Maven Profiles
When people first come to Maven, one of the most confusing things to grasp is when exactly should you use profiles.
Profiles provide this almost magical ability to morph the effective pom.xml
and so it can be tempting to use them to completely tweak the results of your build, because in essence each active profile gets to alter almost the entire model.
But, as we shall see, that way madness lies. Some of the things that profiles let you do have good and proper use-cases, so it is not a case that profiles provide too much... more a case that in providing the necessary flexibilities it is a side-effect that evil pom.xml
abuse becomes possible.
Before we go any farther I should really take the time to explain how the "Maven way" sees an "ideal build" working
The ideal build
When I was growing up there was a game called "Top Trumps" where you had a deck of cards with details of different cars, engine size, maximum RPM, top speed, etc. The idea was that you would compare cards based on a criteria that you chose, and the best match won. My reason for bringing this up is that there was no "ideal" car. One car might be a great car when comparing top speed, but if your opponent chose to compare on number of passengers you were dead in the water.
So when we are discussing an ideal build, we need to pick the category that matters most to us. This does not mean that the other categories are not important to us, more that they are not our primary priority.

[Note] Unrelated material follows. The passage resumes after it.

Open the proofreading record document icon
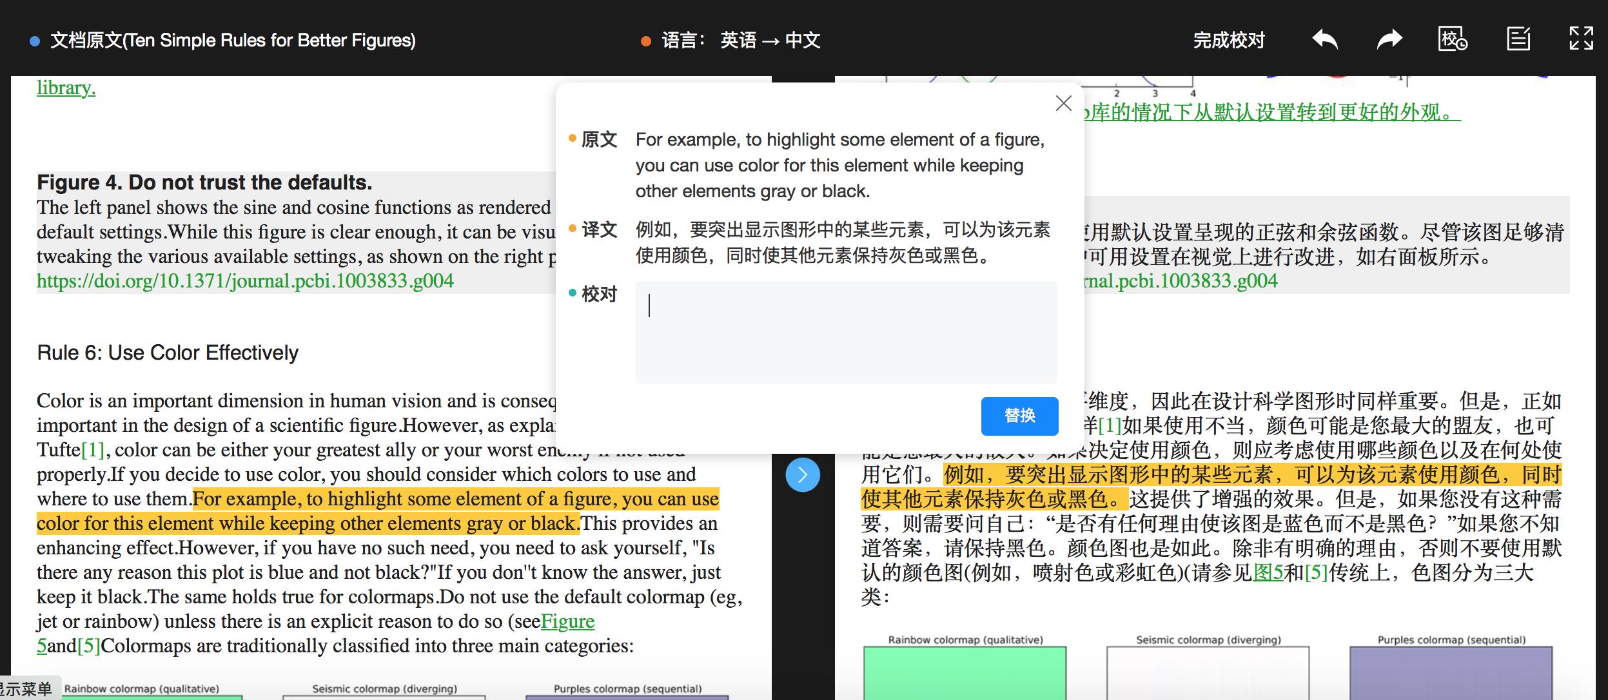 [1517, 39]
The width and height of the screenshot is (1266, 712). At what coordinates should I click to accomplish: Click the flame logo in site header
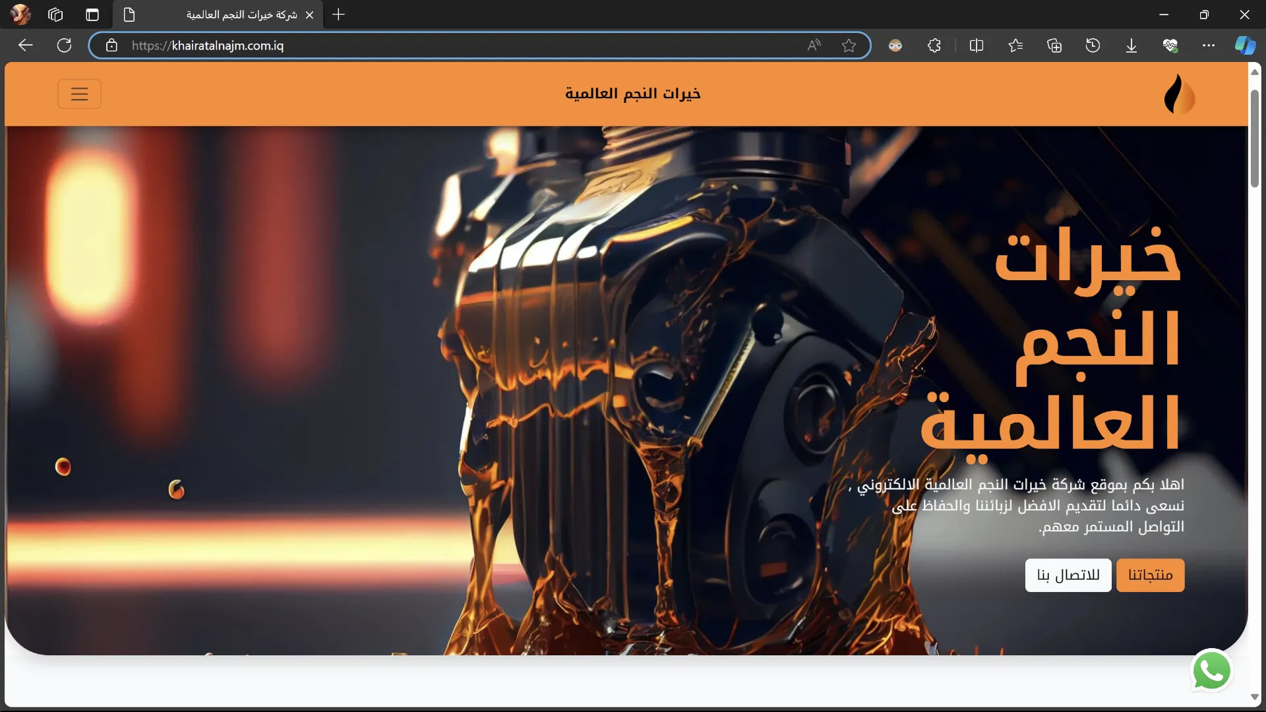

Maven's primary priority is to ensure that the build is reproducible. There are different levels of reproducibility:
If I check out a tag from source control on Monday and do a build, and then I checkout that same tag again on Tuesday and run the build again, I should end up with the same (or equivalent, e.g. timestamps may be embedded in the binaries) artifacts
If I check out a tag from source control and you checkout the same tag, and we both have the same versions of the same build toolchains and the same operating systems on our machines, then we should end up with the same (or equivalent) artifacts.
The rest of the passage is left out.